Reacciones (y reivindicaciones) de los analistas y gestores españoles ante el último discurso del BCE


El mismo tono dovish que en anteriores comparecencias pero con detalles extra sobre la futura compra de bonos corporativos. Así transcurrió el último discurso de Mario Draghi al frente del BCE, cuyas novedades han agradado a los analistas y gestores españoles de fondos.

En sentido amplio, Banca March valora positivamente la comparecencia, ya que “está acorde con los datos macroeconómicos que se han publicado últimamente y se hace hincapié en que la política monetaria debe recibir ayuda en forma de reformas estructurales y política fiscal”, apunta Rose Marie Boudeguer, directora del Servicio de Estudios del banco.

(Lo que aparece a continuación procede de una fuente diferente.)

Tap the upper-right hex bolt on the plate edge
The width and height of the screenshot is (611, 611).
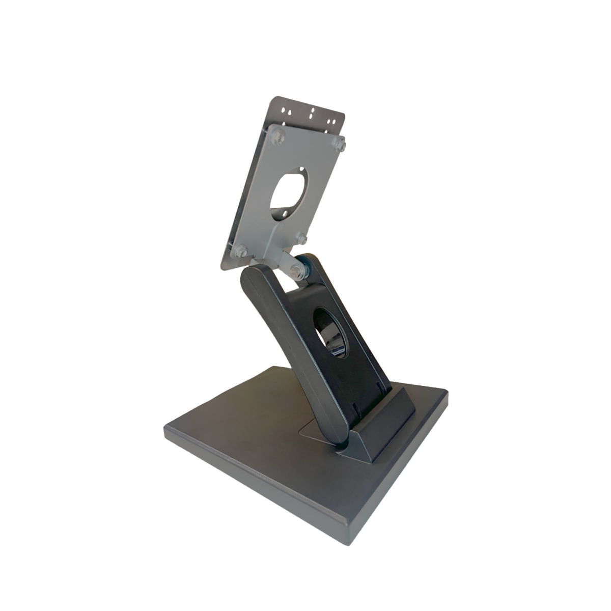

Mutuactivos, que califica el discurso de “continuista”, fija su atención sobre dos de los aspectos más novedosos: el hecho de que Draghi haya sugerido que la deuda corporativa con calificación BBB- puede ser objetivo de compra y que podría adquirir bonos de empresas de seguros, ya que los únicos excluidos son los de instituciones de crédito. “Que el BCE pueda entrar en renta fija del sector seguros es una acción favorable para este segmento, cuyos diferenciales deberían estrecharse”, prevén desde la firma.

Previamente al discurso de Draghi, Albert Enguix, gestor de GVC Gaesco Gestión, ya anticipaba que, si la reunión mantenía el tono dovish, lo haría con la intención de depreciar el euro, que se traduciría “muy probablemente” en ganancias en los mercados bursátiles europeos.

Reivindicaciones

El mercado primario de capitales se ha vuelto a activar desde la reunión del BCE de marzo, algo que desde Credit Suisse Gestión valoran “muy positivamente”, “pero esta situación está favoreciendo especialmente a las grandes compañías en Europa, no a las pymes, que no tienen capacidad de acceder a este mercado”. 

A juicio de Ignacio Díez, gestor de renta fija de Credit Suisse Gestión, “la titulización de los préstamos a pymes y a hogares por parte de los bancos debería ser una opción. El riesgo de colateral saldría del balance de los bancos y, por tanto, se reduciría el consumo de capital”. Sugiere que “el programa del BCE debería contemplar comprar los tramos sénior de dichas titulizaciones, mientras que el resto quedaría en manos de inversores”. De esta manera, sí se incentivaría el crédito a tipos razonables y el consumo, condición sine qua non para generar inflación en la economía real, justifica Díez.